__Required actions__
1. In the forum thread on TLB misses and page faults, what handles TLB misses on Intel P6-family machines?
2. Extend the forum thread on TLB misses and page faults, picking up right after its final sentence.

__Quoted passage__
****
From: Andy Glew "newsgroup at on
On 8/5/2010 1:12 AM, Nick Maclaren wrote:
> In article<DcmdnTlSne9be8TRnZ2dnUVZ_hGdnZ2d(a)giganews.com>,
> Andy Glew<"newsgroup at comp-arch.net"> wrote:
>>
>> I'm sure that somebody has beaten me to this, but, let me point out that
>> this is NOT a performance problem caused by page faults.
>>
>> It is a performance problem caused by TLB misses.
>>
>> Page faults should be a much smaller performance problem. To a first
>> order, paging from disk almost never happens, except as part of program
>> startup or cold misses to a DLL. Probably the more common form of page
>> fault occurs with OS mechanisms such as COW, Copy-On-Write.
>
> I have said this before, but I use the term in its traditional sense,
> and TLB misses ARE page faults - just not ones that need data reading
> from disk! They are handled by the same interrupt mechanism, for a
> start. I agree with the facts of what you say, of course.

No they aren't.

On Intel P6-family machines - i.e. the majority of computers >= laptops
and desktops and servers (can't say majority of machines) - TLB misses
are handled by a hardware state machine that walks the page tables
during OOO execution. They don't drain the pipeline. They have OOO
semantics.

Page faults drain the pipeline, change flow of control.

TLB misses are cheap. Page faults are expensive.

At least, page faults can be cheaply overlapped, like some cache misses
can be.)



(Of course, I have thought about ways to make page faults, even
involving "disk" I/O (more like SSD) fast, using the same mechanisms as
we used for TLB misses.)

--

Oh, and by the way: page faults usually do not involve disk I/O. Page
faults are much more often used for permissions manipulation, COW.


> But there is another, and more fundamental, reason not to separate
> them. It leads people to think incorrectly about the designs where
> there are multiple levels of such things. And, if I read the tea-
> leaves correctly, they may be coming back.

This, I agree with.

You *can* separate TLB misses from page faults. You can use different
mechanisms, with different performance.

You can implement TLB misses with page fault like mechanisms.

You can also implement page faults using TLB-miss like mechanisms. Like
having the page fault be handled by a different thread, without blocking
the thread that is taking the page fault.


> Let's ignore the issue that there were once systems with page tables
> and no TLBs - and the original TLBs were nothing but caches for the
> page tables. The horse and cart has now been replaced by a motorised
> horse-box, of course.

Actually, this isn't necessarily true, as I learned to my surprise when

On the American side of the Atlantic, in particular IBM side, it appears
that TLBs, specifically CAMs, may have come before page tables.
****
__Source data__
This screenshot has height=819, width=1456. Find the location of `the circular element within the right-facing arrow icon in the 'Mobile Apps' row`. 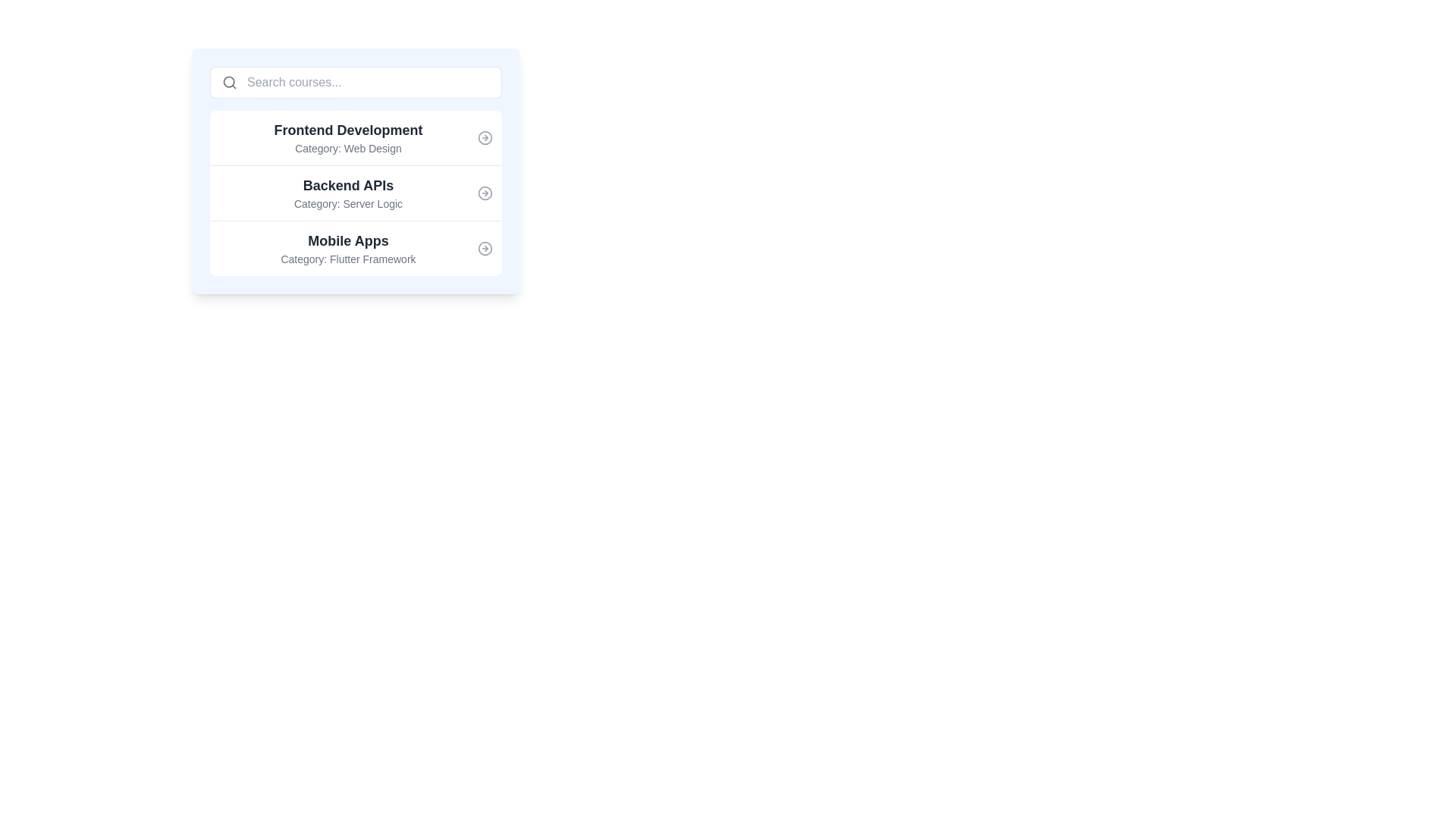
****
__Results of the exercise__
1. A hardware state machine that walks the page tables during OOO execution.

2.
A historical trajectory something like

* people realized that you could build CAMs, and realized that this
could allow them to remap memory

* but then they realized that CAMs had finite size, and that they needed
to build data structures that were larger than could fit in CAMs

* so they built first segment tables (Brit style), or page tables

* and the CAMs were hidden as TLBs and caches.

I was at a BOF at OScon (okay, I organized a 5 person BOF on
capabilities at OScon) where I mentioned CAMs in passing, and a famous
software researcher said that he had not realized that hardware CAMs
were still in use.



>
> But there were a fair number of systems like this: (a) a page could be
> in the TLB; or (b) in could be in main memory with a page table entry,
> so all that was needed was the TLB reloading; (c) or it could be in
> secondary memory, which needed a copy, the page table updating, and
> the TLB reloading; or (d) it could be on disk, which needed a call to
> the swapper/pager.

This is actually the majority of modern systems, at least letters (a),
(b), (d). (I added the letters to refer to Nick's post.).

Secondary memory (c) is not that common, but there are several examples.
Sometimes the copy involves decompression, sometimes remapping of page
tables (hopefully without an expensive TLB shootdown of invalid PTEs).

(c) and (d) are really the same, except
1) sometimes the action is fast enough to be done synchronously,
sometimes slow enough to require blocking the current process and
swiching to others
2) sometimes the action is done by hardware or microcode, without
giving control to the OS.

From: Nick Maclaren on

In article <yKqdnS-sCu9VIsfRnZ2dnUVZ_qadnZ2d(a)giganews.com>,
Andy Glew <"newsgroup at comp-arch.net"> wrote:
>
>> I have said this before, but I use the term in its traditional sense,
>> and TLB misses ARE page faults - just not ones that need data reading
>> from disk! They are handled by the same interrupt mechanism, for a
>> start. I agree with the facts of what you say, of course.
>
>No they aren't.

It's a matter of terminology.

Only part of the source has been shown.